Russian journalist Aleksandr Minkin speaks of the cultural stranglehold of the war on post-Soviet society with wonderful simplicity: ‘The victory in the Great Patriotic War is for everyone (both for the government and the people) the only available foundation on which their heart can rest.’ All the remainder is ‘a litany of terrible catastrophes, cruelty, famine, disintegration’, but in the defeat of Fascism the nation finds true joy. Perhaps most crucially, Gudkov tells us, the Great Patriotic War in Russia has become the ‘surrogate for culture – the field of meaning, in which the most important themes and scenarios of the present day are played out’. The war is central to any form of cultural and historical meaning-making. In other words, it remains the measure of most things. But when the war is ‘the surrogate of culture’, cultural values become defined almost entirely through the prism of ‘the highly strung, ecstatic situation’ and so we get, not necessarily in this order, ‘heroism, self-sacrifice, national mission, the quest for redemption’ and the persistent idea of Russia’s special destiny in the world. (These ideas work just as well within the template of religion; unsurprisingly, religion is everywhere in the post-Soviet world.) When the extraordinary is deemed to be of highest value, the ordinary becomes not only diminished or despised, it becomes a corrupting, alien force. And so we end up with a whole nation of people who do not quite know how to be civilians, people who, in the words of Aleksievich, ‘have lost the ability to distinguish war from peace, survival from life’. She writes, ‘We either fought in the war or were preparing for the war. We never lived any other way.’
10
A TRAIN PLATFORM SOMEWHERE
Under dictatorship everyone is scared of the question and under democracy – of the answer.

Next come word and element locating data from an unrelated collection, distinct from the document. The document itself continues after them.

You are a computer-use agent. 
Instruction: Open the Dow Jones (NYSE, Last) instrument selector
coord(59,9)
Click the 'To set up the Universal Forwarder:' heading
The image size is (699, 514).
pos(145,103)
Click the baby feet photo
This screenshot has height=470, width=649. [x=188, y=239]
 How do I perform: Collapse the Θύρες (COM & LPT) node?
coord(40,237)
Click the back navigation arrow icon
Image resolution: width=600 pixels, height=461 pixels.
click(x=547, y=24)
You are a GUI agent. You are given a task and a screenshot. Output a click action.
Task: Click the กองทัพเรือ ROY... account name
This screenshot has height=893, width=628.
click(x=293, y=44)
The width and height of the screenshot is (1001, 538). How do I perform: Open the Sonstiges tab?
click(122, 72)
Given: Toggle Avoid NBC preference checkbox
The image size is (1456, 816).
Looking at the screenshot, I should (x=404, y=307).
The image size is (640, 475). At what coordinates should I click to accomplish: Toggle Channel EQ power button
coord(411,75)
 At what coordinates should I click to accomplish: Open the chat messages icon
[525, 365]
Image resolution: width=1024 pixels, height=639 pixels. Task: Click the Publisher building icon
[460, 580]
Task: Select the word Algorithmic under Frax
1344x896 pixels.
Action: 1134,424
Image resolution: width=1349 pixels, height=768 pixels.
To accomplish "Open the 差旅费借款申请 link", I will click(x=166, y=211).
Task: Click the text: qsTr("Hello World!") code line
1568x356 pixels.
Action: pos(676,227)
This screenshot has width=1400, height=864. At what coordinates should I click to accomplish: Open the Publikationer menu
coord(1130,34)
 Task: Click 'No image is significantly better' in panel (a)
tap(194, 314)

Under dictatorship there is more ballet and humour, under democracy – more travel and robberies.
As to the large-scale animal fear – just as much in both cases.
Under dictatorship you can be knocked out from the top, under democracy – from the bottom…
So while our freedom does differ from dictatorship, the difference is not so stark as to be clear to a little-educated person such as, say, a writer or a military officer.